Nous nous glissons à quatre dans la tente pour éviter ces harceleuses sandflies pour l’apéro. Puis la nuit en altitude, la fraicheur des milles mètres. Nous gardons le sourire à défaut de garder nos orteils et des doigts vivants.
Au réveil la brume est lourde, épaisse. Nous commençons l’ascension d’Avalanche Peak, connu pour piquer les muscles par sa difficulté et ses éboulements. Cela faisait une éternité que nous n’avions pas eu le sac d’un poids normal sur le dos … La montée me semble légère, facile. Je suis rassurée. Je craignais de ne plus être capable de faire des randonnées tant la douleur de celles passées était un mauvais souvenir. Pas tant des jambes mais des épaules. Martin a tracé dès le départ, nous savourons la montée, la vue, le fait que nous dépassions les nuages et que nous sommes de nouveau face à une mer duveteuse. Nous ne croisons personne sur le chemin. Le chemin arrive sur les sommets. Une vue a 360° sur des paysages alpins nous attend. C’est gris, c’est vert, c’est jaune, c’est blanc… c’est changeant. Un forêt qui monte doucement, puis une crête équilibriste qui semble souligner la hardiesse des pentes. Des vagues de montagnes, puissantes et élégantes. Un de mes plus beaux paysages de Nouvelle-Zélande, à n’en pas douter.
Par empathie, on nous donne des matelas et des couvertures en plus car le ciel superbement étoilé a encore fait chuter les températures. Mais au réveil, le soleil qui s’active à nous réchauffer doucement, ne peut que nous faire oublier la nuit pour nous concentrer sur la douceur que quelques rayons procurent au moment.
Nous terminons notre Transalpine pour nous échouer à Greymouth où un fish & chips du gars du coin nous remplume de ce gras perdu des nuits à trembler.

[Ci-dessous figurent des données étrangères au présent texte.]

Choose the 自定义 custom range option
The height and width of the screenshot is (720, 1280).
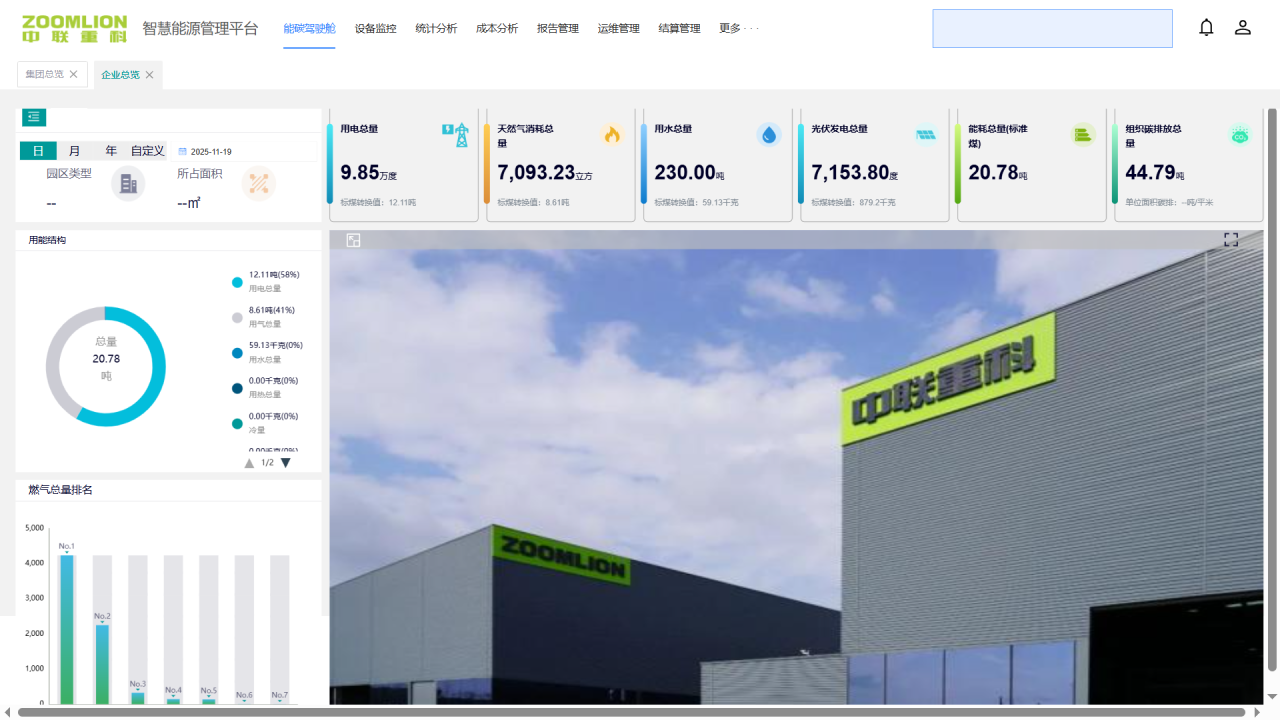tap(147, 151)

Cela nous fait bizarre de retomber sur des routes que nous avons déjà empruntées. C’est un moment clef du voyage… on se dirige incontestablement vers l’Île Nord.

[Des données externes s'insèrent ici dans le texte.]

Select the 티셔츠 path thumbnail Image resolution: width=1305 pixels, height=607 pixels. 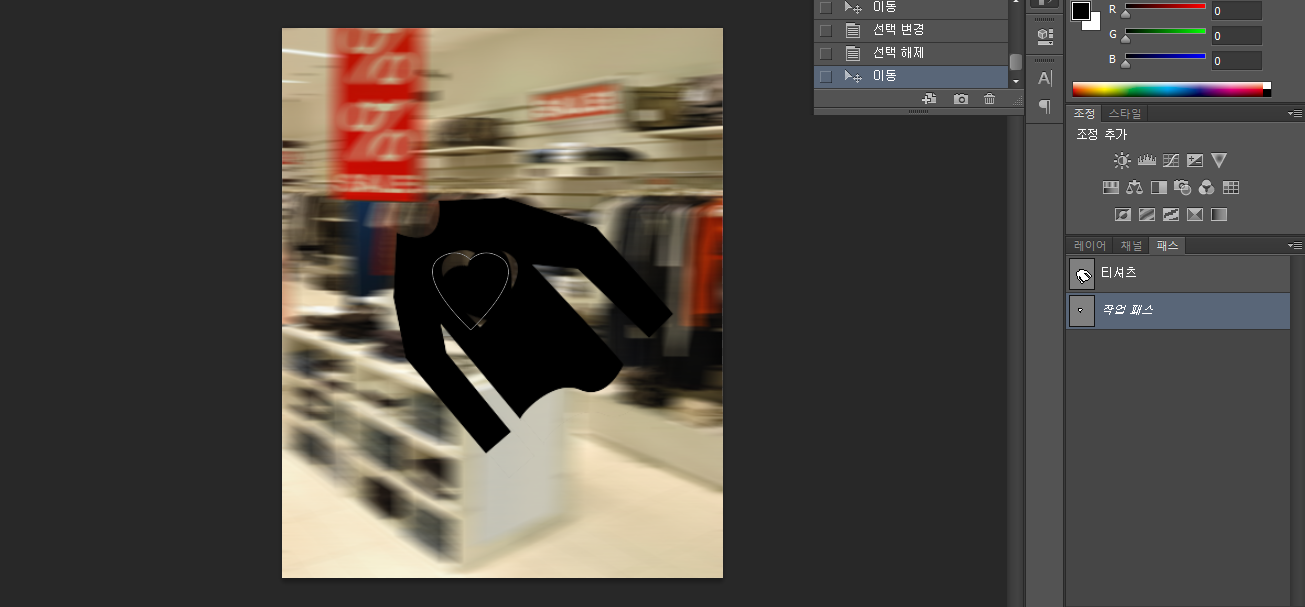1081,273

Deux heures d’attente avant qu’une voiture ne nous prenne.
En trois heures nous faisons 30kms.
Une fois déposés, il nous faudra encore deux heures avant d’être cueillis par une seconde.
Mais il fait beau et on sait – Oh combien ! – ce détail est important.
Un groupe de botanistes nous prend dans leur voiture qui sent le lisier. Adorables. Ils nous déposent à un carrefour celui-là même, où quelques semaines plus tôt, clément nous avait déposé et où quelqu’un s’était arrêté avant même que nous finissions de dire au revoir au petit français. Et là étonnamment, ça n’a pas manqué non plus !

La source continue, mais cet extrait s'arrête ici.